The “work” tag connects the phone to work wifi network, turns vibration on and all annoying alert sounds off.

All by simply tapping a small, unobtrusive white disc. 🙂

The Lovely Melanie sighs and says “Why can’t you do the volume and the wifi yourself? Why do you need communion wafers to do it for you?

To which I say because:

  • I forget to turn my wifi off (wasting battery)
  • forget to turn my phone ringer off at work (annoying my workmates)
  • I forget to turn my phone down at night (scaring the hell out of both myself and the Lovely Melanie when it BUZZES! with an irrelevant Facebook update just after midnight).

And I can do all of these things in less than a second!

NFC tags can also be programmed to send you to websites, deliver contact details, flash up a message, launch apps – all kinds of simple but potentially useful actions (I’m tempted to set up a message on the “bed” tag reminding me to take my statins and anti-depressants).

And again, all you have to do is tap your phone on a certain spot.

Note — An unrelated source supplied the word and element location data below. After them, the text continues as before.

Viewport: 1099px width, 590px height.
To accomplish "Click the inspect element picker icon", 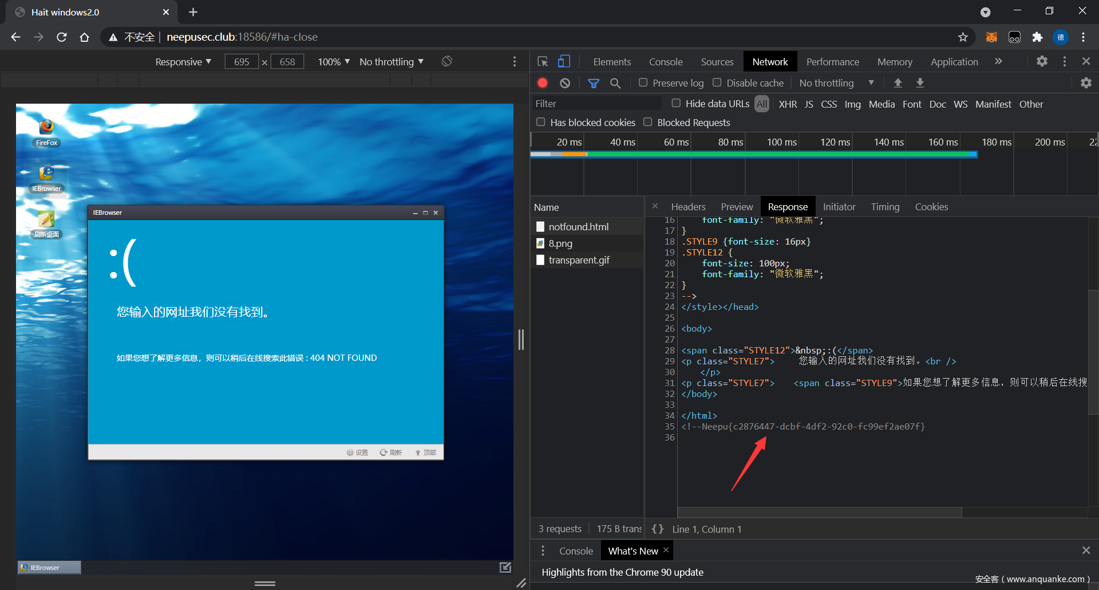I will click(543, 61).
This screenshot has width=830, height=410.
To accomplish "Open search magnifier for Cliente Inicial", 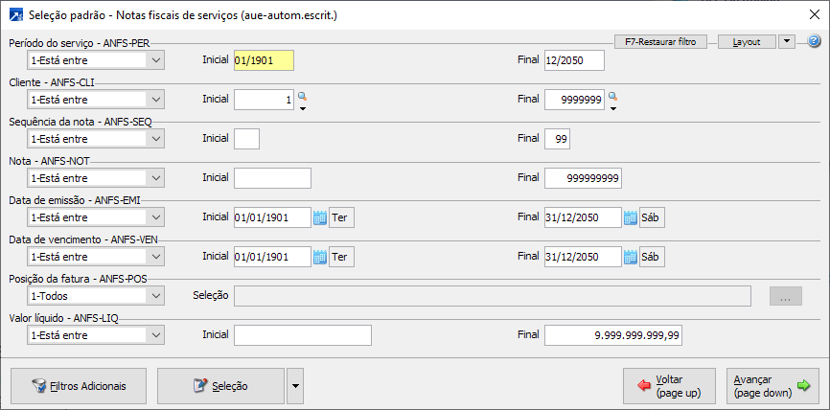I will (302, 97).
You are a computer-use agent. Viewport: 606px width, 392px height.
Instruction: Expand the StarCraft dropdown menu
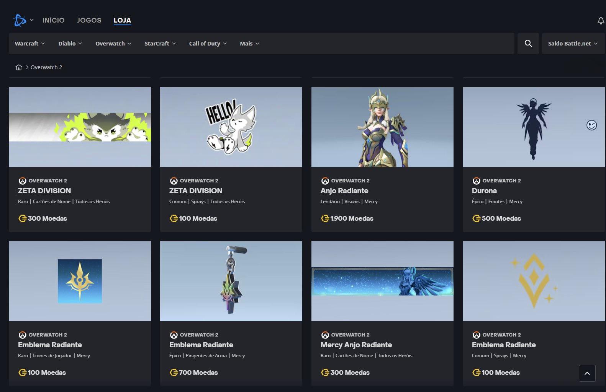tap(160, 44)
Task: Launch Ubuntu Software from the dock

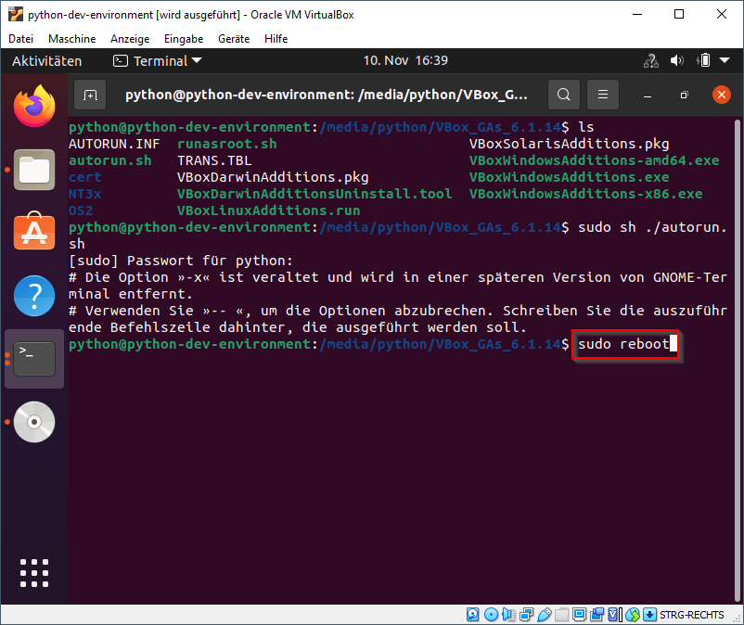Action: 34,232
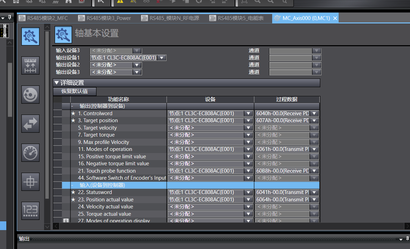
Task: Collapse the 详细设置 section
Action: pyautogui.click(x=57, y=83)
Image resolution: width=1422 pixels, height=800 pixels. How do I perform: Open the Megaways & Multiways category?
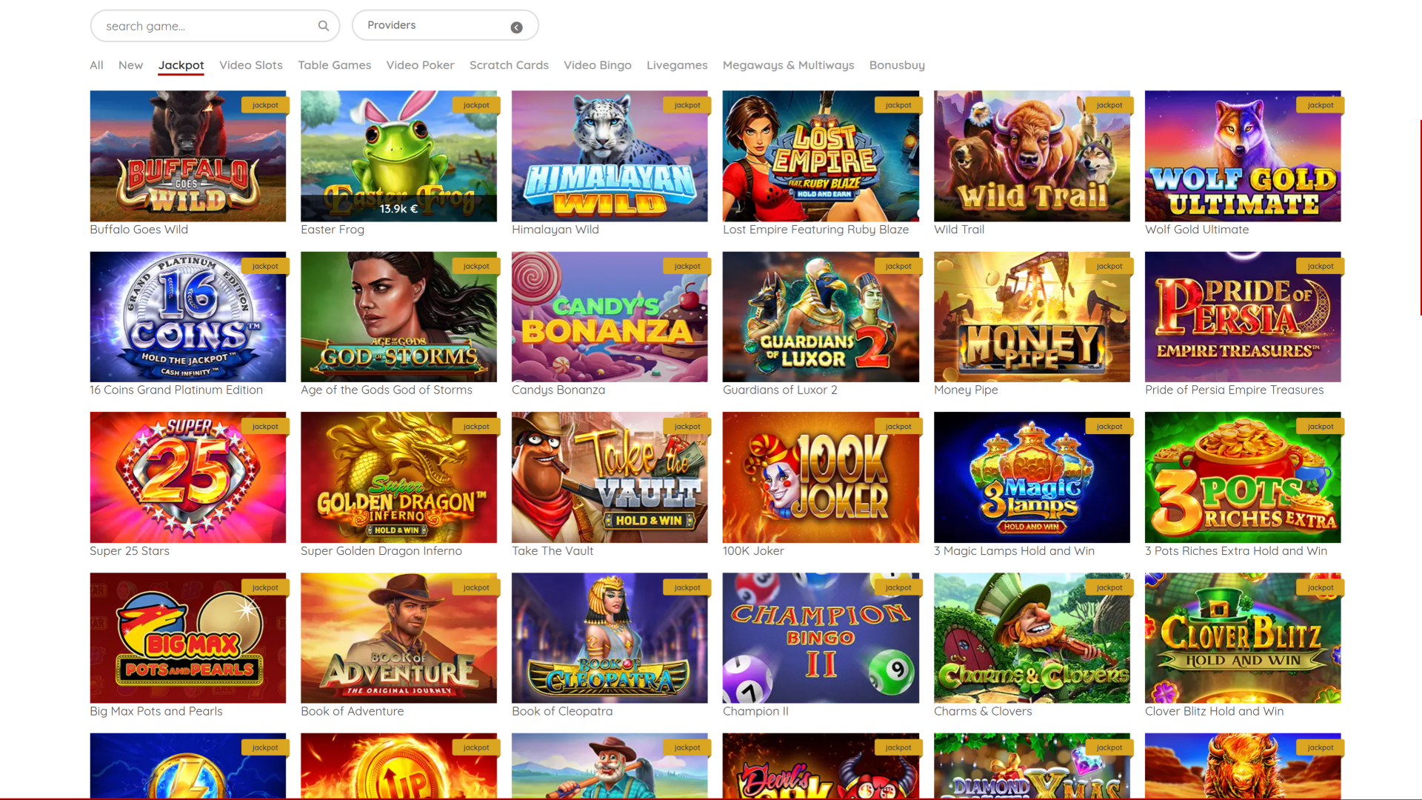pyautogui.click(x=788, y=65)
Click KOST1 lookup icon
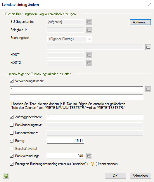Image resolution: width=154 pixels, height=182 pixels. (x=89, y=55)
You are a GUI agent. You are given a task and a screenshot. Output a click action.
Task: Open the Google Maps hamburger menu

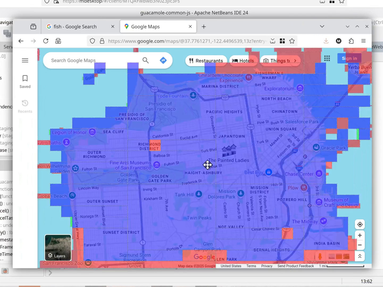[x=25, y=60]
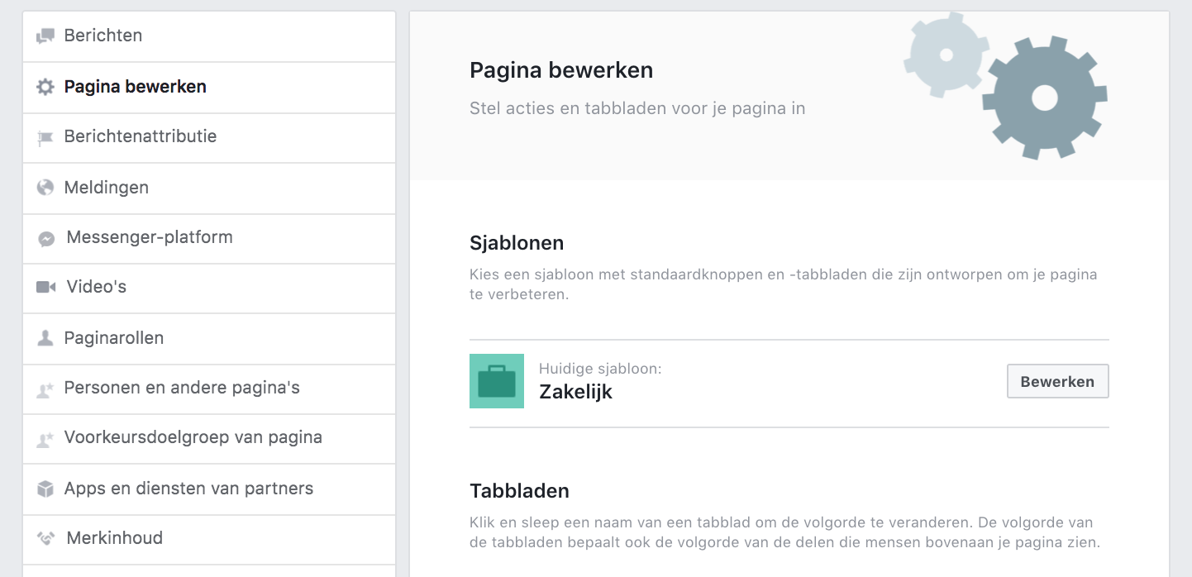Click the Paginarollen person icon
1192x577 pixels.
click(47, 338)
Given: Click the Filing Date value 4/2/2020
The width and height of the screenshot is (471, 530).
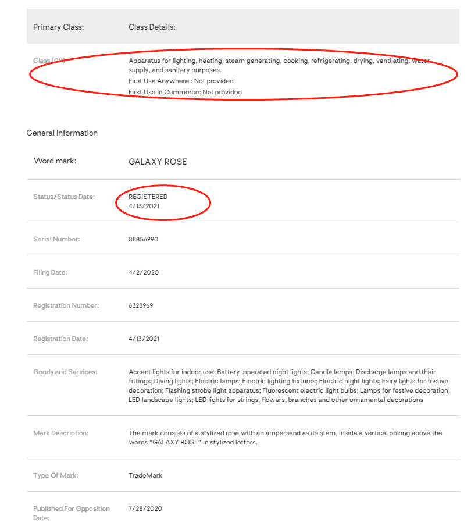Looking at the screenshot, I should [x=144, y=272].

I bought five tags from eBay for not-very-much-money-at-all and a great little app called NFC Task Launcher from the Android Store (sorry, Apple people, your phone doesn’t have NFC) – and look at me now – en route to the future! 🙂

Ambient intimacy

As someone who really enjoys using the oft-maligned Facebook I found this positive piece about social media jolly interesting and quite reassuring (although it is posted on a site billing itself as “The Social Media Guide” so it’s not exactly unbiased…)

In particular, the phrase “ambient intimacy” might seem purpose-built to annoy the Lovely Melanie (a determined Facebook agnostic) but in my opinion sums up the point of that site (and others like it) very well indeed.  I love the idea that you can keep abreast of what people you know – to a greater or lesser degree – are up to, and that they can do the same with you without all the complex social implications of a full-blown letter or phone call or visit.  The Lovely Melanie sees it as lazy or impersonal – or possibly even nosy – but the Lovely Melanie also thinks that playing computer games online with people isn’t really socialising with them.

Probably the Edwardians felt the same about telephone calls.

I’m making this sound as though my wife and I butt heads on a regular basis over these sorts of issues, but we don’t – the main difference between us is that whereas I’m fascinated by the future and new technologies she feels that the way things work now is pretty much fine, thank you kindly.  She’s enthusiastically embraced VoIP and MP3 having seen their benefits, but is in no rush to change the way she talks to her social network.

I was going to write “friends” before instead of “social network”, but a good percentage of my friends in the Facebook sense aren’t what I’d call friends in the real world sense, although I like to keep in touch with them, occasionally chat when it’s convenient for me and generally know what’s been happening to them.

Which is, I guess, what’s meant by “ambient intimacy”.